In turn, they show me who they truly are,
trusting that I would embrace them, which I of course did.

These truly are my friends, and I would rather die than see them fade away, like all the others had before them.
I can’t let my doubts control me, as my friends have done nothing but prove them wrong.
I cannot give up now, however hopeless that stupid other self tries to convince me it is.

I look back once more at my friends, growing more and more distant,
And despite the pain, despite the sorrow,
I try to scream at them with outstretched hand, begging for help.
Yet no sound manages to pass my lips.

Just as the world turns dark around me, I feel my hand being grasped.
I open my eyes, and see that once again, my friends reached out to me.
Once again they proved to me that they really did care,
and my other self let go of the chain in shock.
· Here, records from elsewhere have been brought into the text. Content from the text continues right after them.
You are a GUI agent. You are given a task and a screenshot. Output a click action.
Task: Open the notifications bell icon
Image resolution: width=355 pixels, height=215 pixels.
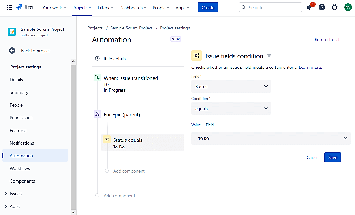click(x=309, y=7)
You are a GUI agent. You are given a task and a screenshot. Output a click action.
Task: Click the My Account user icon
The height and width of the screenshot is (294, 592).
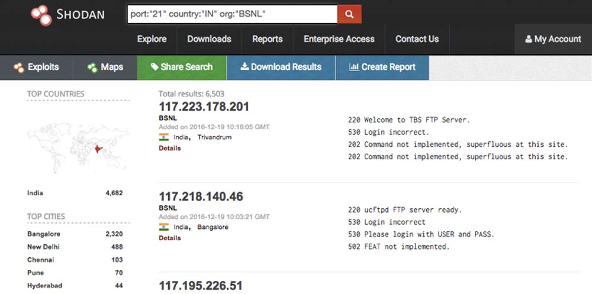click(x=529, y=39)
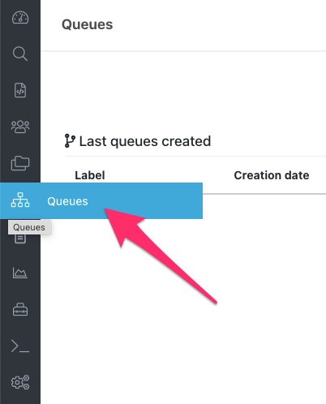Click the Queues hierarchy tree icon
Viewport: 326px width, 404px height.
[x=20, y=200]

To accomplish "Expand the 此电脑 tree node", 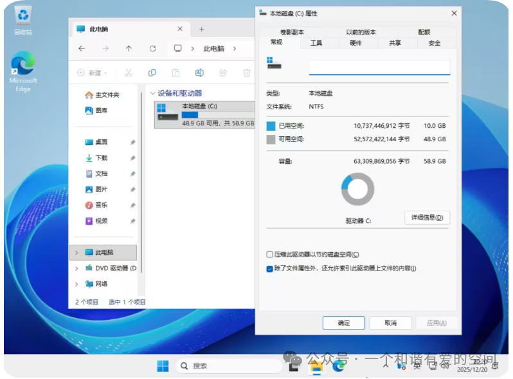I will point(77,252).

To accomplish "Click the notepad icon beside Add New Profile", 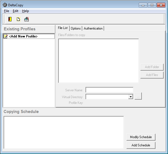I will pyautogui.click(x=5, y=36).
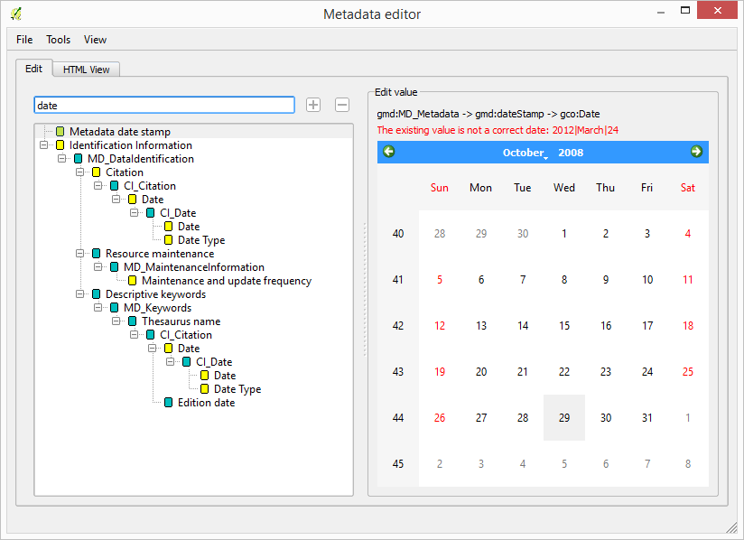
Task: Click the search field containing the text date
Action: (x=164, y=105)
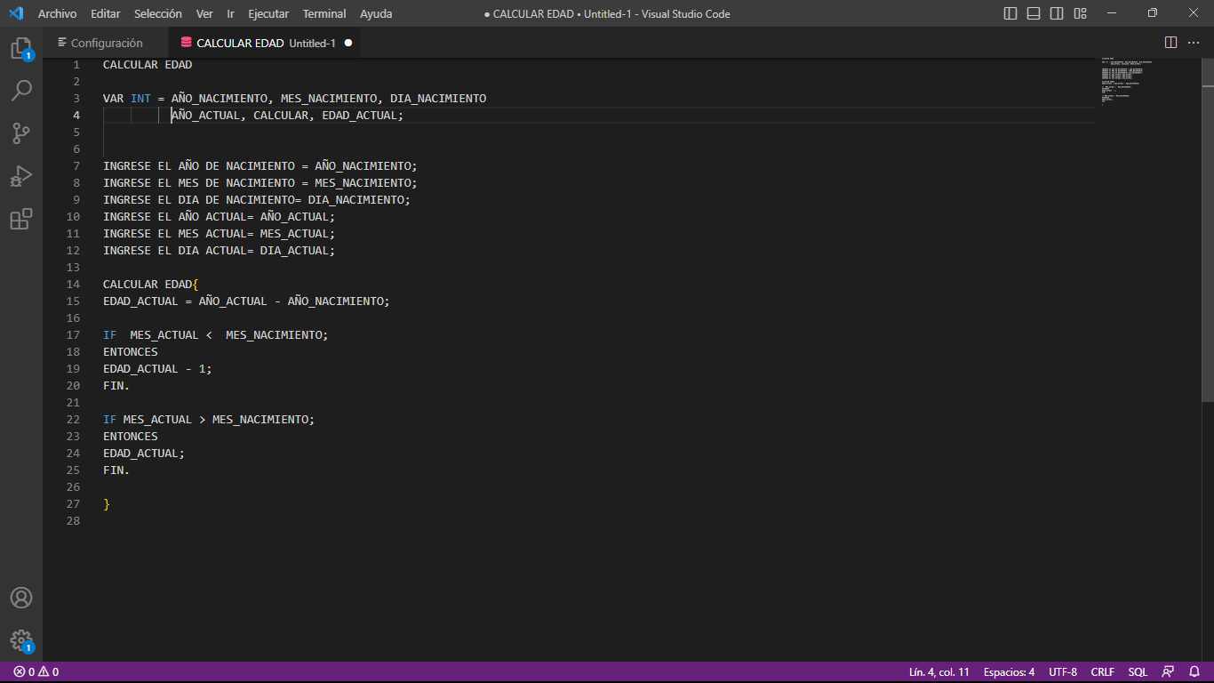Open the remote connection icon in status bar
Viewport: 1214px width, 683px height.
tap(1168, 671)
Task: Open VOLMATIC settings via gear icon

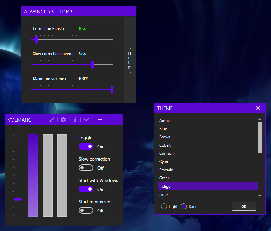Action: pos(63,120)
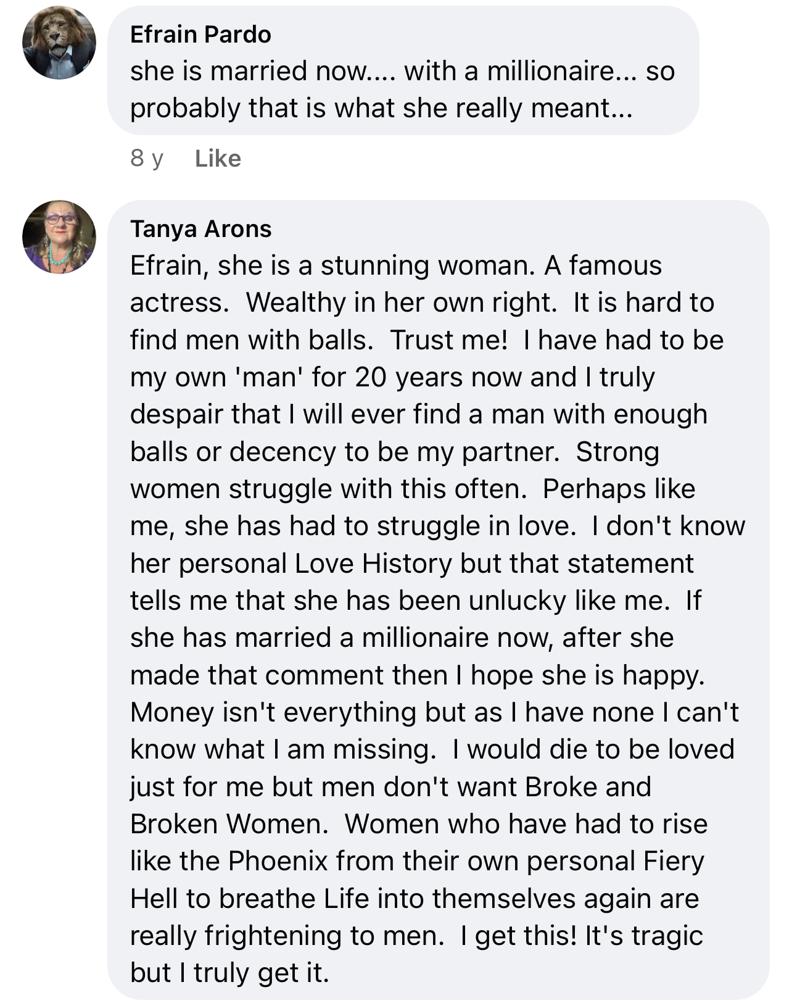
Task: Click 'Broke and Broken Women' phrase
Action: (390, 805)
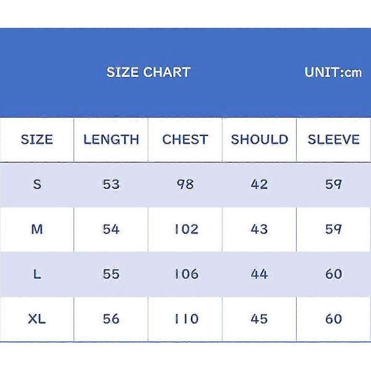Select the LENGTH column header
Screen dimensions: 371x371
click(111, 139)
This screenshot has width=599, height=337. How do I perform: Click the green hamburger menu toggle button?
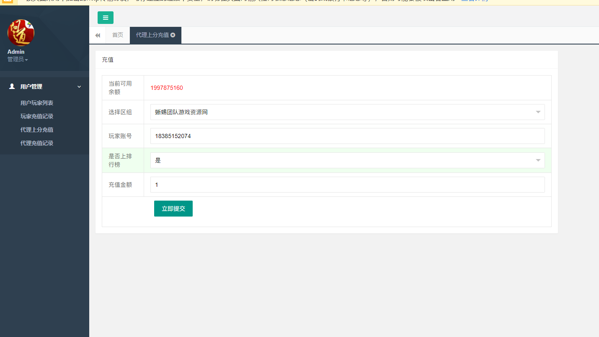[x=105, y=18]
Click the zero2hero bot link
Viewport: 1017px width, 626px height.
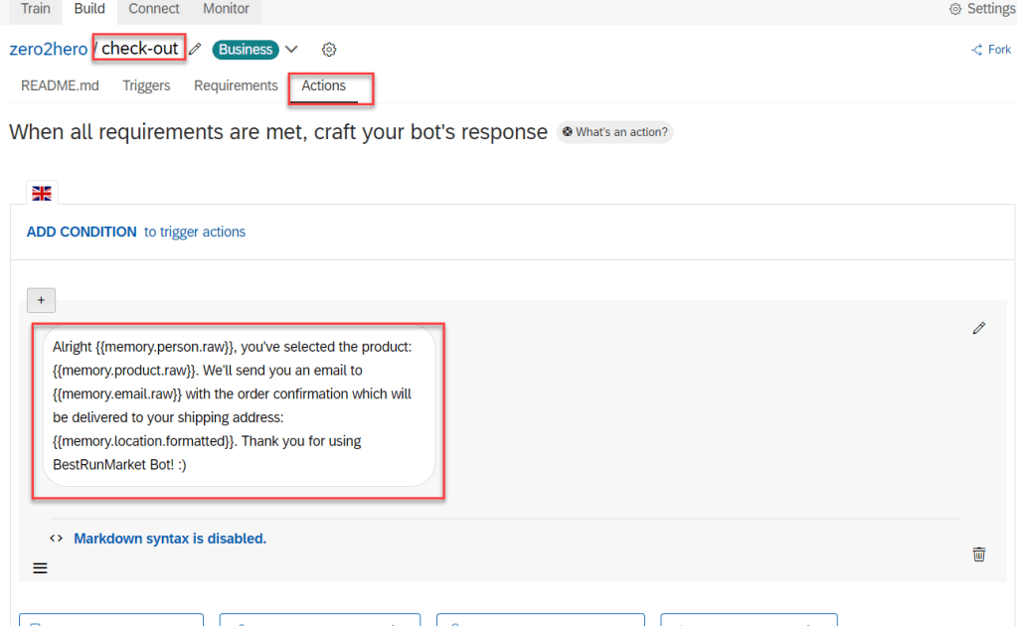click(x=48, y=49)
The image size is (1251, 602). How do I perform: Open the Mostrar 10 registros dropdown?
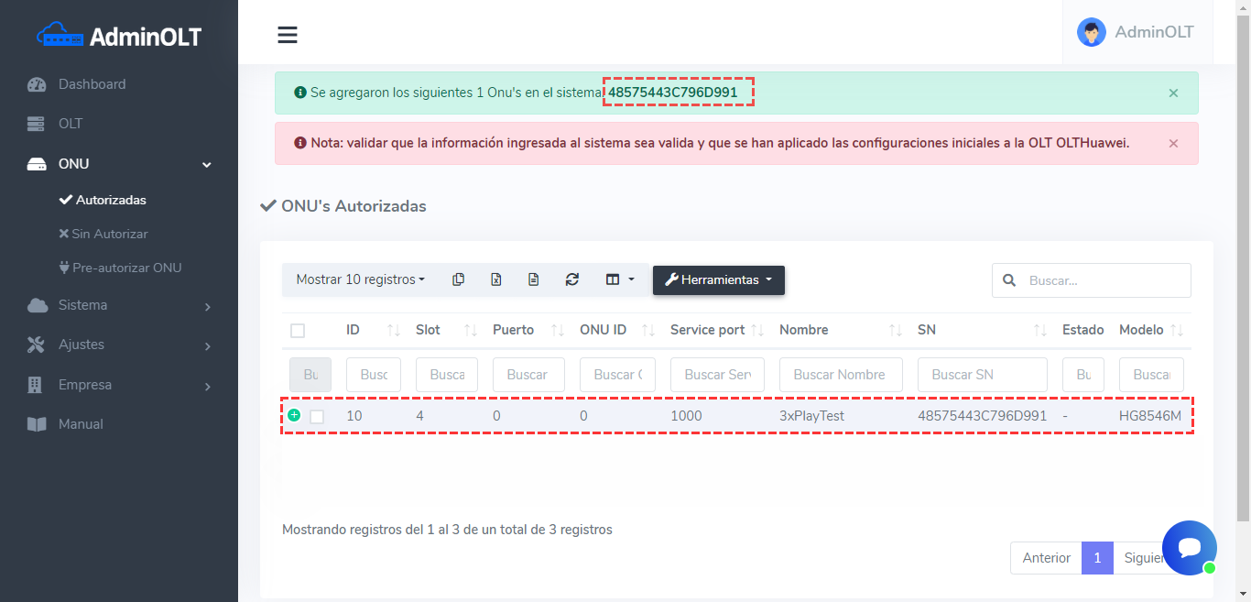(360, 279)
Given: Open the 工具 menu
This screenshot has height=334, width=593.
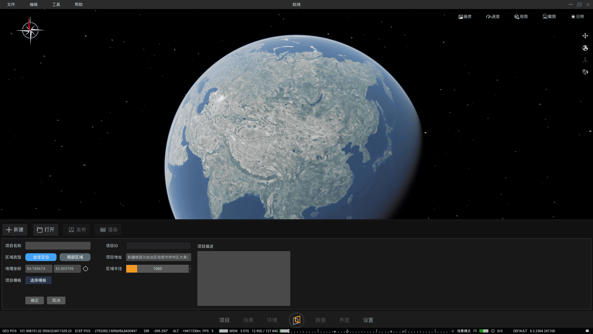Looking at the screenshot, I should (56, 5).

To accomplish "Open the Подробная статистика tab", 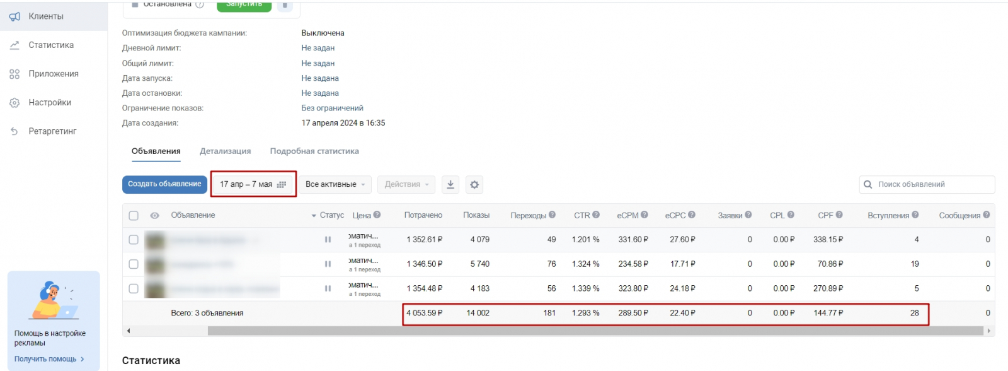I will pyautogui.click(x=314, y=151).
As my friends embrace me and remind me that they would never let me go like that, I look back at my other self with nothing but contempt.
No, hatred.
Why did that vile creature seem so insistent on ruining my life?!
I am not them, and don’t want to be ever again!
And yet, why is this cuff so hard to remove?

I could tell,
the entity I no longer considered my other self,
would once again plan to try and reign me back in,
Some time in the future.

But when that time comes, I can count on my friends who have helped me time and time again,
Just as much as I have been there for them when it counted most.
And one day, I desperately hoped,
I would find a way to free myself from this damned chain,
And be able to be with my friends without worry.

Wherever they would go,
I would walk with them,
And not bother looking back ever again.